The Museum of Extraordinary Things

The Museum of Extraordinary Things by Alice Hoffman
Scribner: 2/18/2014

Hardcover, 384 pages
ISBN-13: 9781451693560

Mesmerizing and illuminating, Alice Hoffman’s The Museum of Extraordinary Things is the story of an electric and impassioned love between two vastly different souls in New York during the volatile first decades of the twentieth century.
Coralie Sardie is the daughter of the sinister impresario behind The Museum of Extraordinary Things, a Coney Island boardwalk freak show that thrills the masses. An exceptional swimmer, Coralie appears as the Mermaid in her father’s “museum,” alongside performers like the Wolfman, the Butterfly Girl, and a one-hundred-year-old turtle. One night Coralie stumbles upon a striking young man taking pictures of moonlit trees in the woods off the Hudson River.
The dashing photographer is Eddie Cohen, a Russian immigrant who has run away from his father’s Lower East Side Orthodox community and his job as a tailor’s apprentice.
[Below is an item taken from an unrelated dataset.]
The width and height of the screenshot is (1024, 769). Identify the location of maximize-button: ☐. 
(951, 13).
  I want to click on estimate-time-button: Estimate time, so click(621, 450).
When Eddie photographs the devastation on the streets of New York following the infamous Triangle Shirtwaist Factory fire, he becomes embroiled in the suspicious mystery behind a young woman’s disappearance and ignites the heart of Coralie.
With its colorful crowds of bootleggers, heiresses, thugs, and idealists, New York itself becomes a riveting character as Hoffman weaves her trademark magic, romance, and masterful storytelling to unite Coralie and Eddie in a sizzling, tender, and moving story of young love in tumultuous times. The Museum of Extraordinary Things is Alice Hoffman at her most spellbinding.

My Thoughts:

The Museum of Extraordinary Things by Alice Hoffman is a highly recommended historical fiction novel set in New York in the early 1900's. The story is told through alternating narratives from two characters, Eddie (Ezekiel) and Coralie, and takes place before and during two well-known fires of the time: The Triangle Shirtwaist Factory Fire on March 25, 1911, and the Coney Island Dreamland fire of May 26, 1911.
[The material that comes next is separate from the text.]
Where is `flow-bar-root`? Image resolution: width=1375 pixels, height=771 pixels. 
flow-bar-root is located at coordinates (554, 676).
Coralie Sardie lives with her father, the Professor, in his Museum of Extraordinary Things on Coney Island. The museum is really a freak show where her father displays natural curiosities while taking advantage of his human marvels for his side shows. Due to her webbed hands, Coralie has been in training her whole life to be the mermaid in his show. The Professor is an abusive man who exerts absolute control over his daughter. If not for Maureen, the house keeper and her mother figure, Coralie would not be shown any love or attention.

Eddie (Ezekiel Cohen) has left his birth name, religion, and his father behind him to become a photographer. He felt that his father was a coward and weak. Eddie is distancing himself from his emotions as well as his past while he pursues his photography. But Eddie also has a reputation as someone who can find missing people which eventually leads him to meeting Coralie.

The Museum of Extraordinary Things is part mystery, part love story and part historical social commentary. The historical setting is very compelling since this was a turbulent time where the gap between socioeconomic groups was wide. Factory owners took advantage of the poor. Women and children were treated as lesser beings or possessions of men. The mystery comes into play when Eddie begins searching for a missing girl. And the love story is, obviously, when Coralie and Eddie are almost mysteriously drawn to each other through dreams.

In this historical fiction setting, Hoffman embraces magical realism in a writing style that is very descriptive and sensuous.  It's important to note that in the first part of the chapters the characters are talking about their past. The print is italicized and it is written in first person, so it is set apart, but it will be helpful to take note of that distinction since the other part of the chapter will be what is happening currently in the story. I will admit that this wasn't working for me and I kept feeling like the story was flipping back and forth or repeating itself too much. I am willing to concede that it could have been due to my digital advanced reading copy and the published edition will flow more fluidly between transitions.

Disclosure: My Kindle advanced reading copy was courtesy of Scribner for review purposes.